Records to use:
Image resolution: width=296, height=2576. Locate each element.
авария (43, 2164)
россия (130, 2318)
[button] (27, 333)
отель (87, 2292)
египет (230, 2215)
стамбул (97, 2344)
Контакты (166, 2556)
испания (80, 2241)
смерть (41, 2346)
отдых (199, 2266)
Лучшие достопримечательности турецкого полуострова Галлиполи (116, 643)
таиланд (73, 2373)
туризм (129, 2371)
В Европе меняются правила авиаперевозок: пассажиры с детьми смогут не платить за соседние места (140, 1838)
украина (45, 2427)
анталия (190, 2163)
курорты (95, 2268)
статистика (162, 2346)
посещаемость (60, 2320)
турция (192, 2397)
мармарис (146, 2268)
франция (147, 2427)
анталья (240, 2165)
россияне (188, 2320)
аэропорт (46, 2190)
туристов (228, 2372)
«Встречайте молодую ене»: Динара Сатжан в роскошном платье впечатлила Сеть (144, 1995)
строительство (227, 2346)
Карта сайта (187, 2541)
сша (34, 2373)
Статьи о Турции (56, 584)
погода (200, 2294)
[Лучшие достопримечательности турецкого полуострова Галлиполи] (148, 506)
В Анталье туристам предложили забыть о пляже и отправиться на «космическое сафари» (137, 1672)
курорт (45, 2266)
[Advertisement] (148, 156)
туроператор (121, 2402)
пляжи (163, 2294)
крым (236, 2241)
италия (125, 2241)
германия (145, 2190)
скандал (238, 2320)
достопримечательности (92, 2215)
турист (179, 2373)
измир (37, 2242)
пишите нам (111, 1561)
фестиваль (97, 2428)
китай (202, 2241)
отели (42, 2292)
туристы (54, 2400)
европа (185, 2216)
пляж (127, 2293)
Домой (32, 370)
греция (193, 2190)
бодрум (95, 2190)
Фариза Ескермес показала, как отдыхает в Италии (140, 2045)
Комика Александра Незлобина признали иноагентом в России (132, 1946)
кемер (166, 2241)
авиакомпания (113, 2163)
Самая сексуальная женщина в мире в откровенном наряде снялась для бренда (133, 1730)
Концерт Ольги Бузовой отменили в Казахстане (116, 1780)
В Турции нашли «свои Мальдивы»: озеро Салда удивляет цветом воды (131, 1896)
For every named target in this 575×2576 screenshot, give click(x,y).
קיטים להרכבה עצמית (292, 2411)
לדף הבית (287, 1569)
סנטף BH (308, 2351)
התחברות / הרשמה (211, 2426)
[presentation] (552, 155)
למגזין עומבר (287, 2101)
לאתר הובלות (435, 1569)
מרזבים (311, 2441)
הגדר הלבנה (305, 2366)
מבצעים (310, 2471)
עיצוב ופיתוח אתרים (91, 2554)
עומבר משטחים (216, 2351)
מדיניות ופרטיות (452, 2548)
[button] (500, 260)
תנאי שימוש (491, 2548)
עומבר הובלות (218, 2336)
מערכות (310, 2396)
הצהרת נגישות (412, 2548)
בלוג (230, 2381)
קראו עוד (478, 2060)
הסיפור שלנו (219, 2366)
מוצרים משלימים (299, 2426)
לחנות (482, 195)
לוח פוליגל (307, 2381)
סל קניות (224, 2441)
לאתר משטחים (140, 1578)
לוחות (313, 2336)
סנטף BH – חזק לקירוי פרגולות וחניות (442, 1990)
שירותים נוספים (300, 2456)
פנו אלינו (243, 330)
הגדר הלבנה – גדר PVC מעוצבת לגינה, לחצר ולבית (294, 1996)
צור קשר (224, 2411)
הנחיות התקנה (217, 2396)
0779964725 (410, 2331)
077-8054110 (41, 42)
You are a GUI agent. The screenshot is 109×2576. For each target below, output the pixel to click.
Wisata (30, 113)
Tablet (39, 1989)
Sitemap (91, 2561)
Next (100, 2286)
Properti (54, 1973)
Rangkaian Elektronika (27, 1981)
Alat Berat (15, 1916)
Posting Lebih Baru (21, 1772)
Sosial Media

What to do: From the records above, print exactly the lines that run from the line with "לדף הבית (287, 1569)" to the line with "תנאי שימוש (491, 2548)", inclusive.

Written response:
לדף הבית (287, 1569)
סנטף BH (308, 2351)
התחברות / הרשמה (211, 2426)
[presentation] (552, 155)
למגזין עומבר (287, 2101)
לאתר הובלות (435, 1569)
מרזבים (311, 2441)
הגדר הלבנה (305, 2366)
מבצעים (310, 2471)
עיצוב ופיתוח אתרים (91, 2554)
עומבר משטחים (216, 2351)
מדיניות ופרטיות (452, 2548)
[button] (500, 260)
תנאי שימוש (491, 2548)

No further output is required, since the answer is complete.